Ciudad de Mexico, 29 de marzo de 2026.- La escalada del conflicto en Medio Oriente registró este domingo nuevas amenazas directas y un aumento en el número de víctimas. Un total de 2,076 personas murieron y 26,500 resultaron heridas como consecuencia de los bombardeos de Estados Unidos e Israel sobre Irán, según el último balance oficial de las autoridades iraníes. El Ministerio de Sanidad iraní proporcionó estas cifras, recogidas por la televisión panárabe Al Yazira, e indicó que entre los fallecidos había 216 menores de edad.
En medio de este contexto, el presidente del Parlamento de Irán, Mohammad Bagher Ghalibaf, amenazó con “prender fuego” a las tropas de Estados Unidos en caso de que Washington lance un ataque terrestre contra territorio iraní. El funcionario aseguró que el ejército iraní está preparado para enfrentar a soldados estadounidenses y afirmó que sus misiles ya se encuentran desplegados. Estas declaraciones se dan mientras la ONG Activistas de Derechos Humanos en Irán (HRANA) informó de 701 ataques en las últimas 24 horas, que se tradujeron en 173 muertes.
La confrontación militar también incluyó reportes sobre la destrucción de equipamiento estratégico. Irán anunció este domingo que destruyó un avión centinela E-3 de Estados Unidos en la base militar saudí Príncipe Salmán. Fuentes de la agencia Bloomberg confirmaron la destrucción del avión, valorado en unos 295 millones de dólares, en un reciente ataque. Sin embargo, el Mando Central de Estados Unidos todavía no ha comentado esta información y el Ejército de Estados Unidos ha asegurado que no ha perdido ningún avión tripulado por fuego enemigo en el aire durante la campaña contra Irán.
La violencia continuó afectando infraestructura crítica. De acuerdo con la agencia estatal IRNA, cinco personas murieron este domingo tras un ataque contra el puerto iraní de Bandar Jamir, ubicado cerca del estratégico estrecho de Ormuz. Por otro lado, la economía global siente los efectos del bloqueo en dicha vía marítima y la guerra.

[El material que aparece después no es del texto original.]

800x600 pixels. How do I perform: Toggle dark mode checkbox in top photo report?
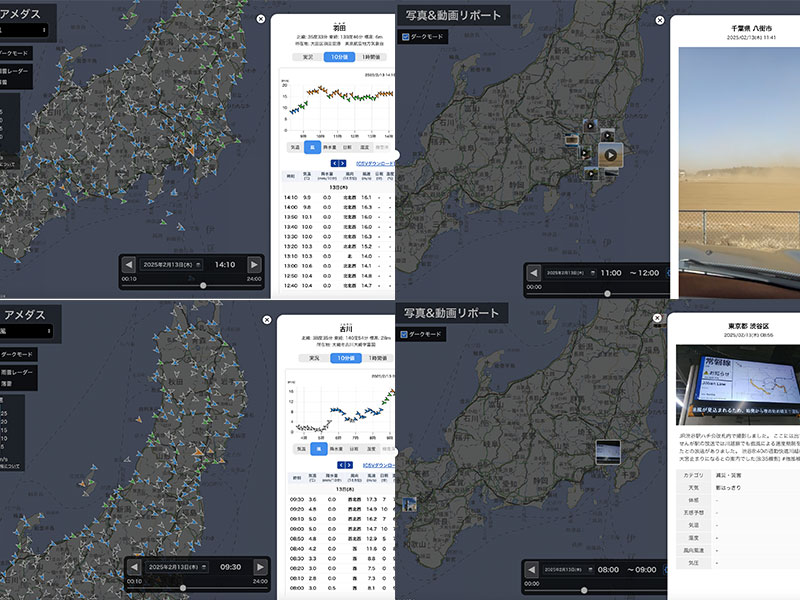tap(405, 37)
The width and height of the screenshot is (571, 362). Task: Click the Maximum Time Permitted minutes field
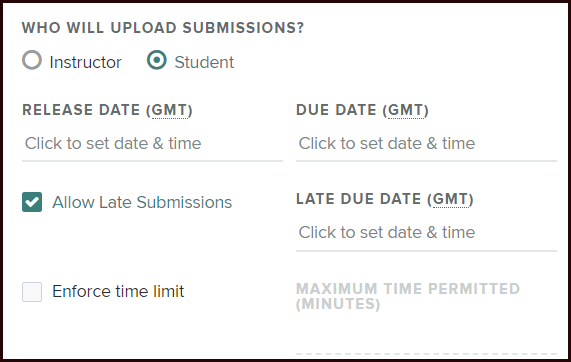[426, 337]
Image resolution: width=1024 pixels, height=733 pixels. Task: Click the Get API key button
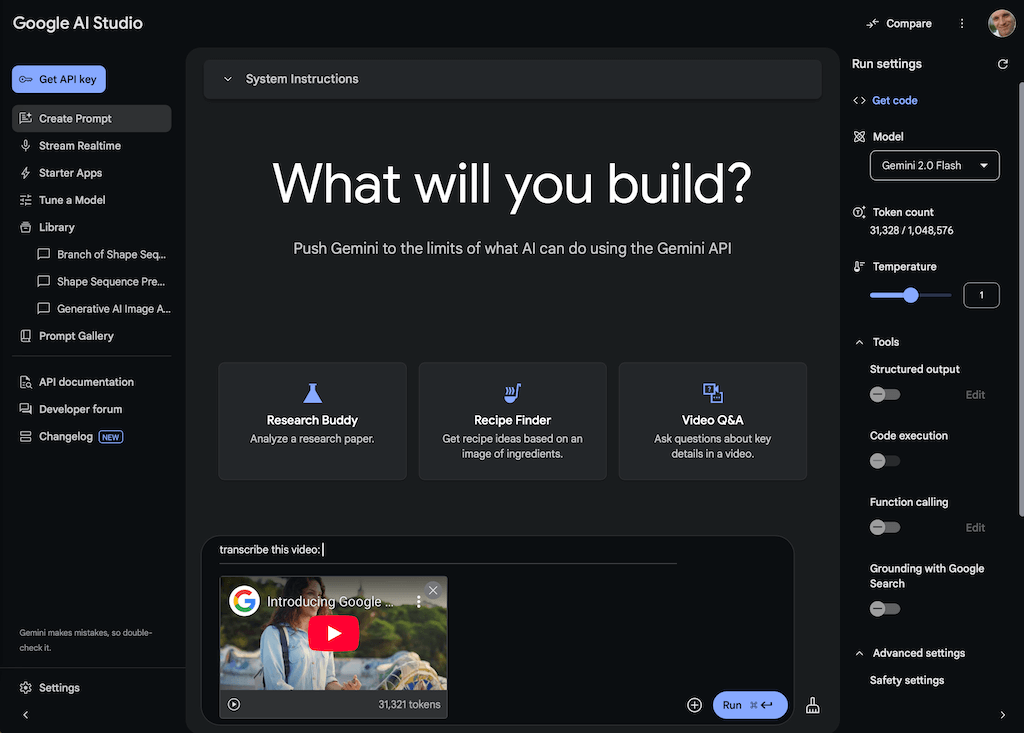click(59, 79)
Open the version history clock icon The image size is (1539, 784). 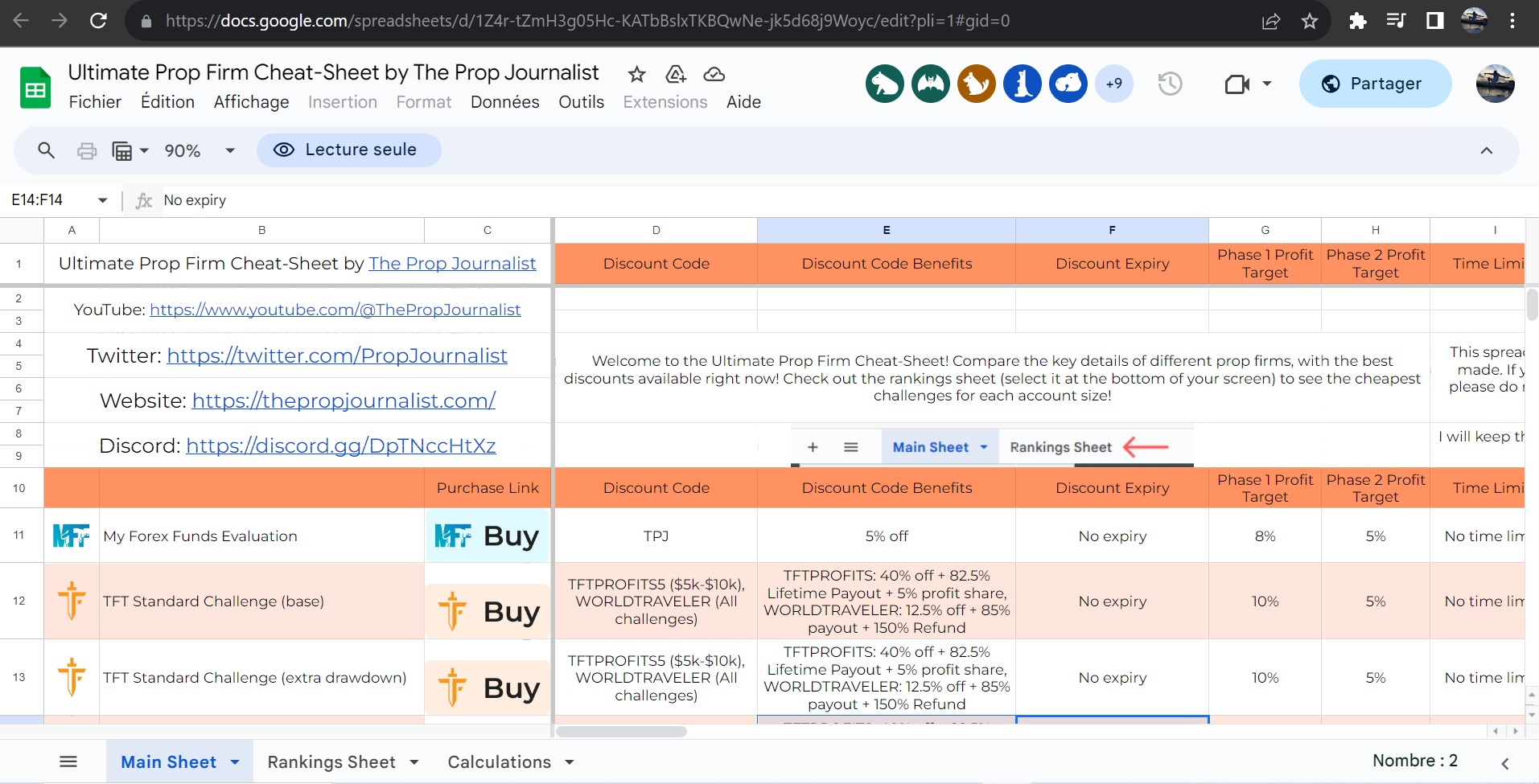coord(1170,84)
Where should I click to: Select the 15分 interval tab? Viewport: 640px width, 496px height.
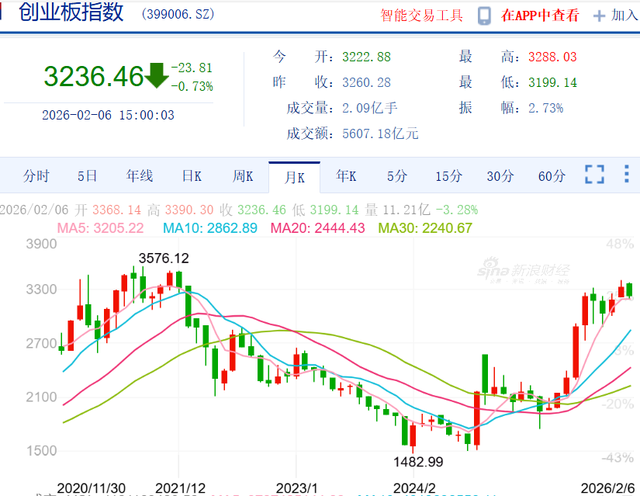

En México, la economía navega tiempos de incertidumbre ante la guerra entre Estados Unidos, Israel e Irán. La Secretaría de Hacienda lleva tres semanas sosteniendo estímulos fiscales para todos los combustibles que se consumen en México, con la intención de que la inflación no padezca significativas presiones. La subida del precio del petróleo por la guerra y el bloque del Estrecho de Ormuz se ha visto reflejado en el valor de la mezcla mexicana, que ha alcanzado esta semana los 100 dólares por barril.
Ante este panorama, el Banco de México ha optado por recortar su tasa de referencia a 6,75% para empujar el crecimiento, una decisión sorpresiva para el mercado. Esta medida ocurre mientras la inflación en la primera mitad de marzo se va alejando del objetivo del banco central mexicano hasta un 4,63%, atribuida principalmente a la subida de precios en frutas y verduras, aunque persiste la preocupación por los energéticos.